------ DATA FOR REVIEW

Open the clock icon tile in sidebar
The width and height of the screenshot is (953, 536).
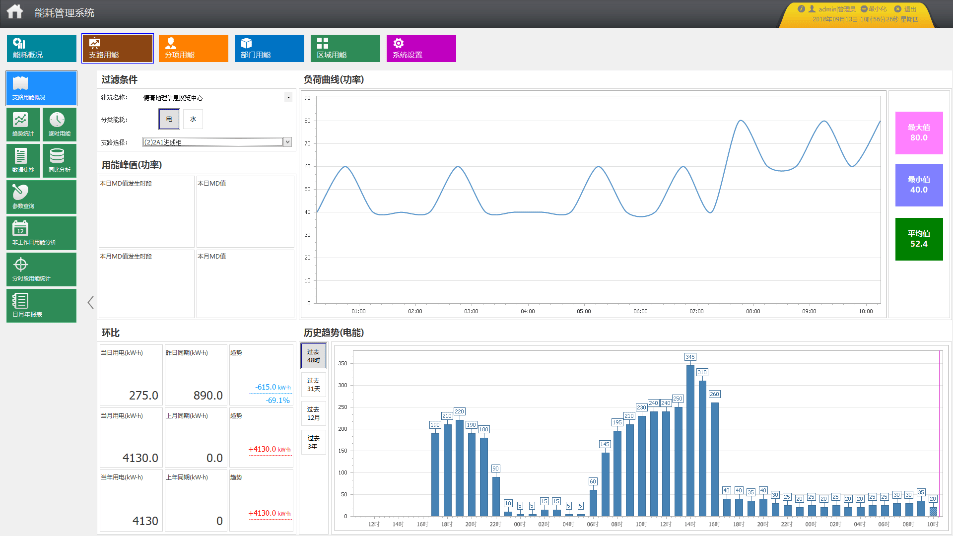click(x=59, y=124)
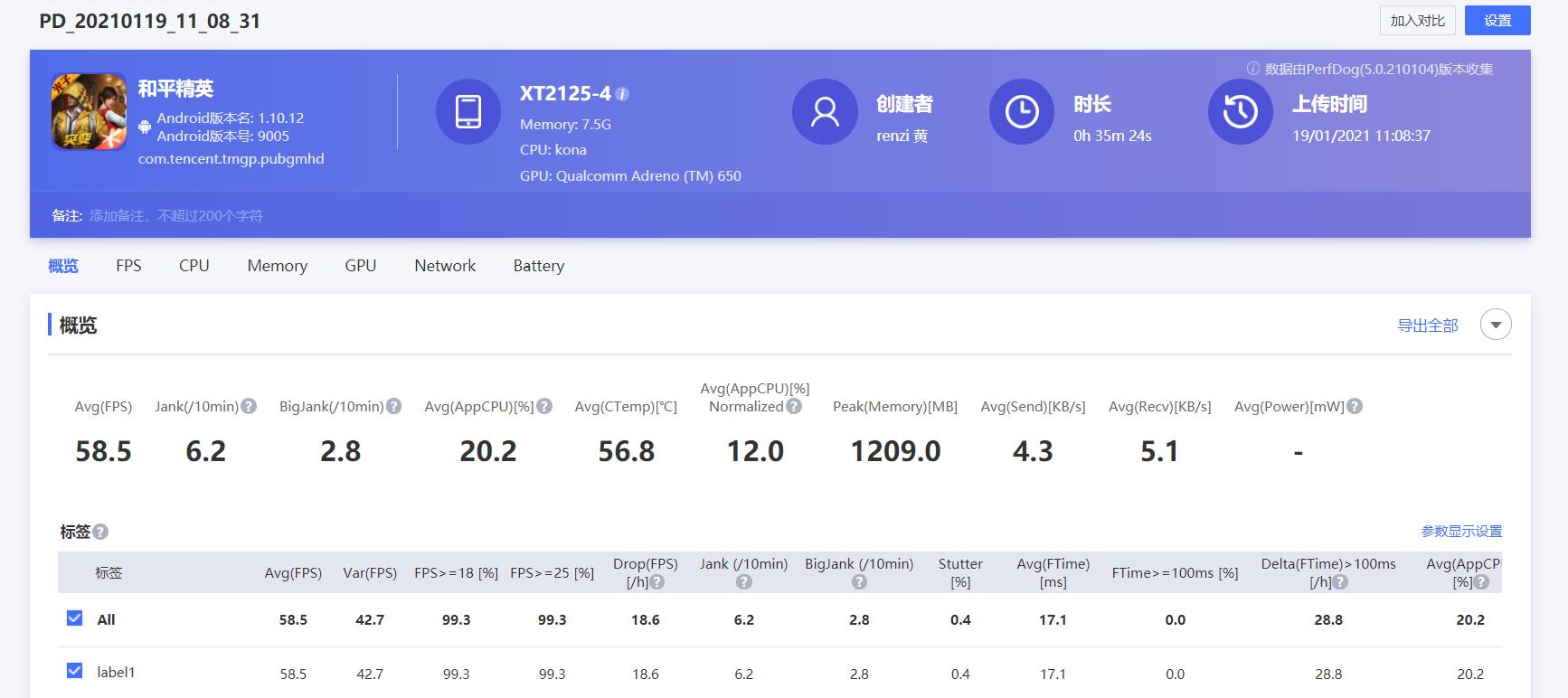Click the 备注 remark input field

click(176, 216)
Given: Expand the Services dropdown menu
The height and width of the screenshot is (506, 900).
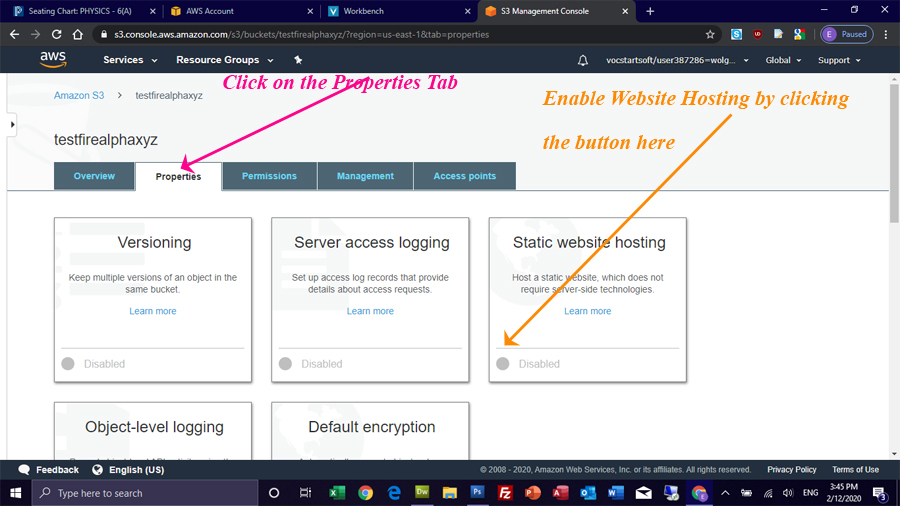Looking at the screenshot, I should 130,60.
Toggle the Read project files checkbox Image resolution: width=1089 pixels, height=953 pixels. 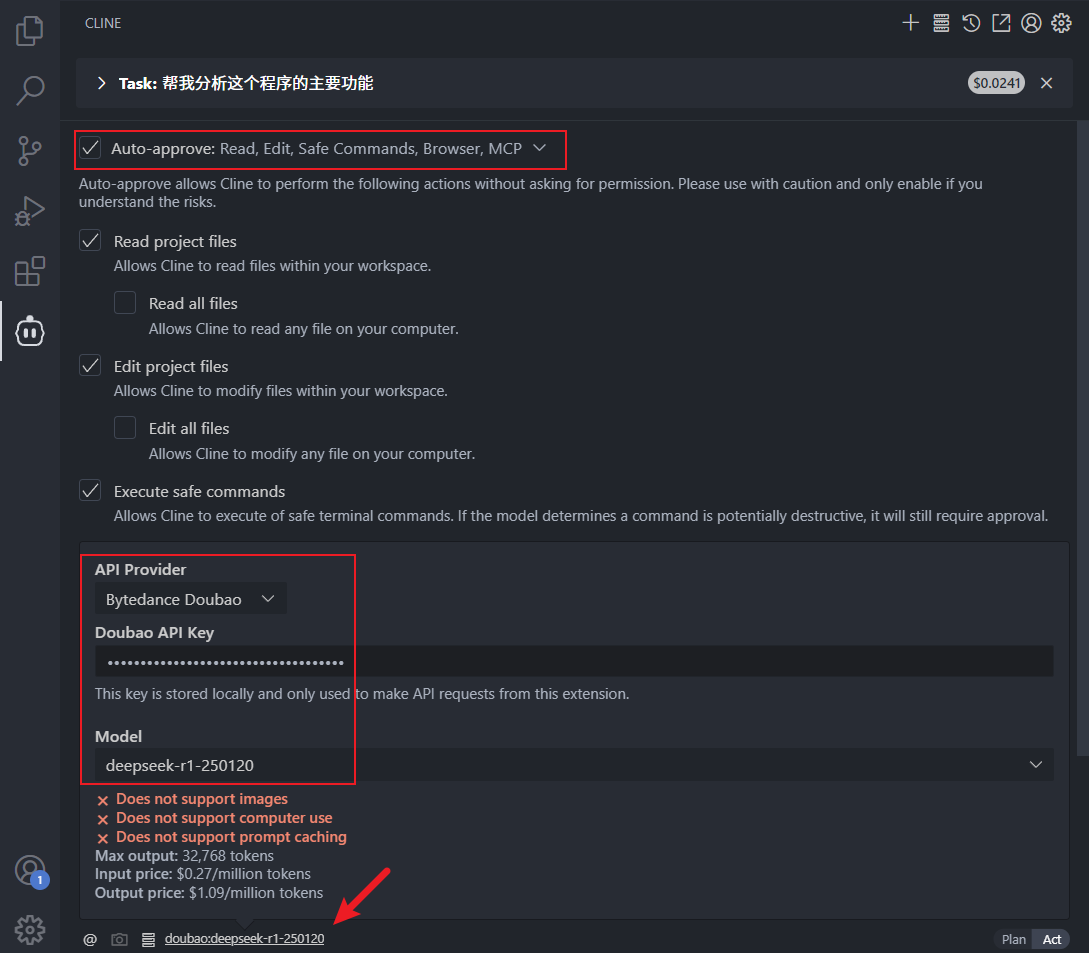(x=91, y=241)
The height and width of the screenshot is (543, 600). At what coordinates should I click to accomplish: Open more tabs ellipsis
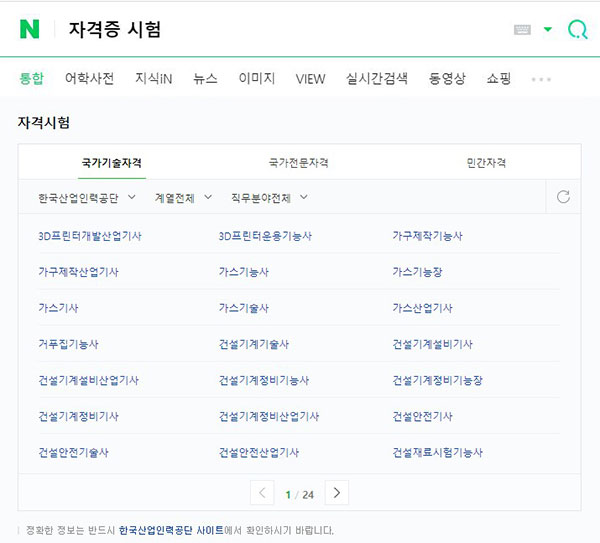click(x=541, y=79)
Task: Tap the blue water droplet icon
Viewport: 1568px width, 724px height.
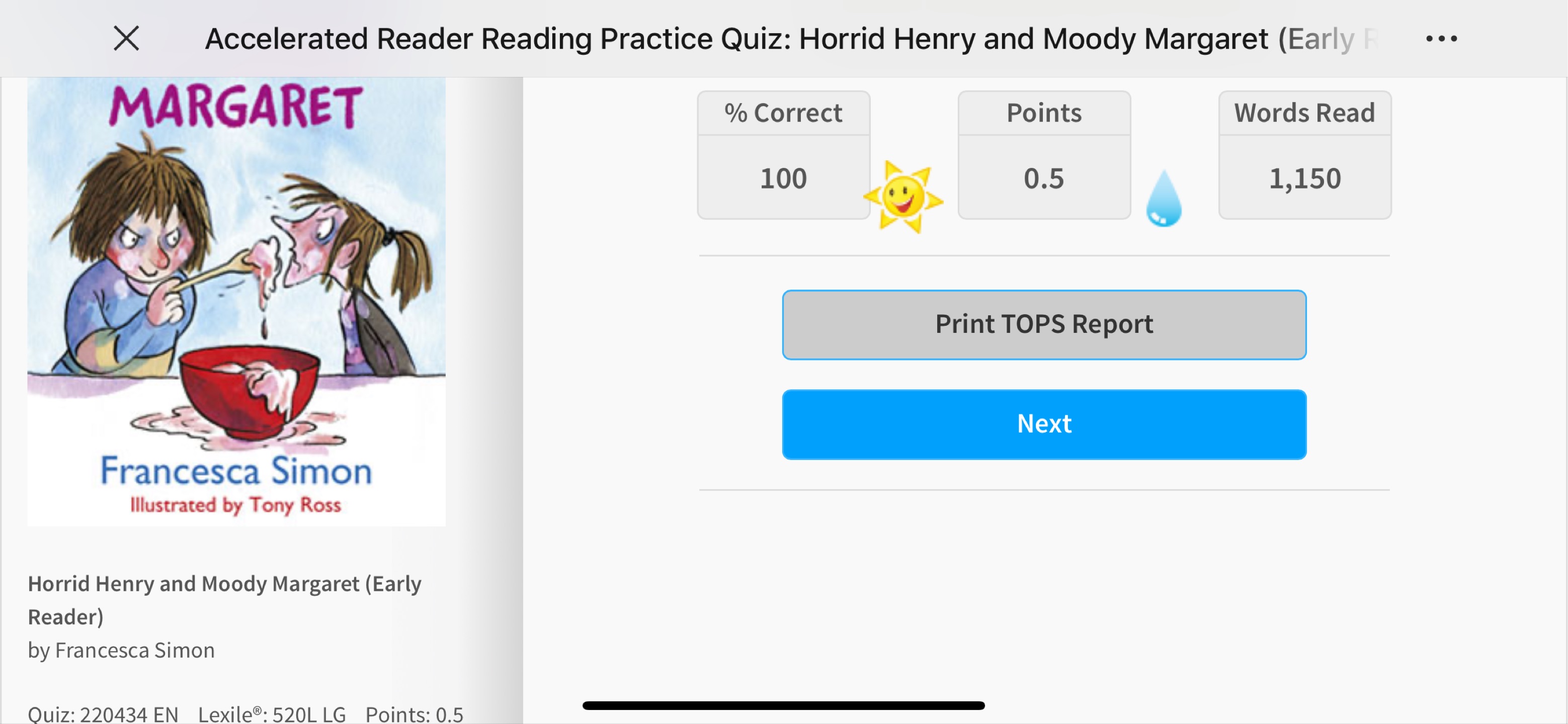Action: coord(1163,198)
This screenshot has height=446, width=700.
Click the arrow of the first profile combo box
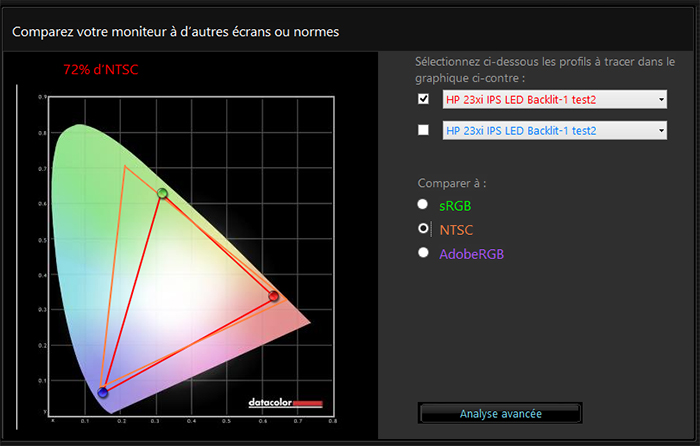coord(661,99)
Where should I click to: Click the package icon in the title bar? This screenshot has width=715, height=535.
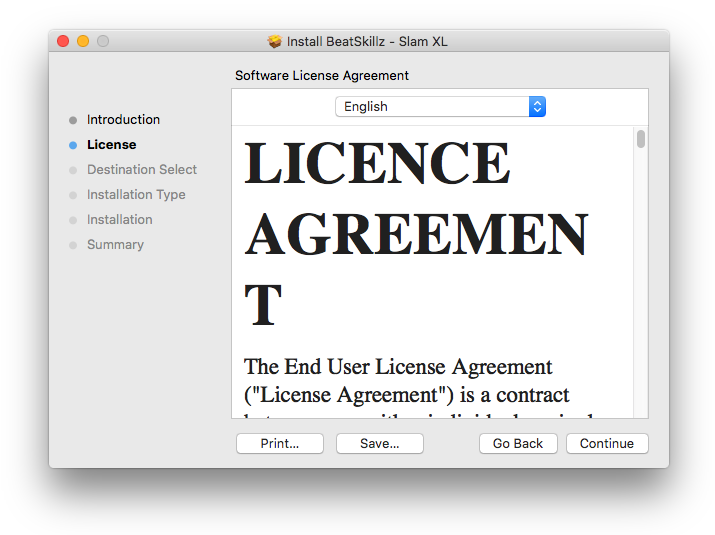(275, 41)
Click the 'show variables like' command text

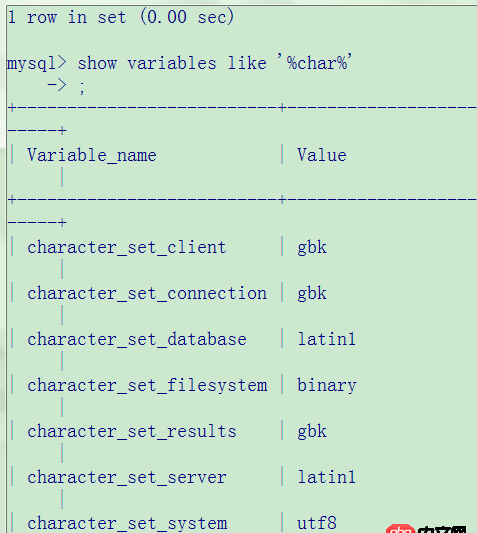(172, 63)
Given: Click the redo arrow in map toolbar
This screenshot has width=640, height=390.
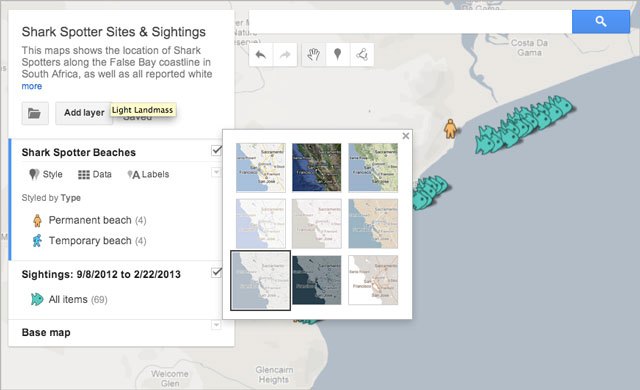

------------

#### AIM OF THE TASK
The answer must be an exact copy of the lines from the one containing "Click the arrow" through the last line of the records, and nothing else. Pictures do not belong in it.

#### COMPLETED TASK
Click the arrow of the first profile combo box
coord(661,99)
Where should I click to: Click the package icon in the title bar? This screenshot has width=715, height=535.
(275, 41)
Click the 'show variables like' command text

(172, 63)
Given: Click the redo arrow in map toolbar
This screenshot has width=640, height=390.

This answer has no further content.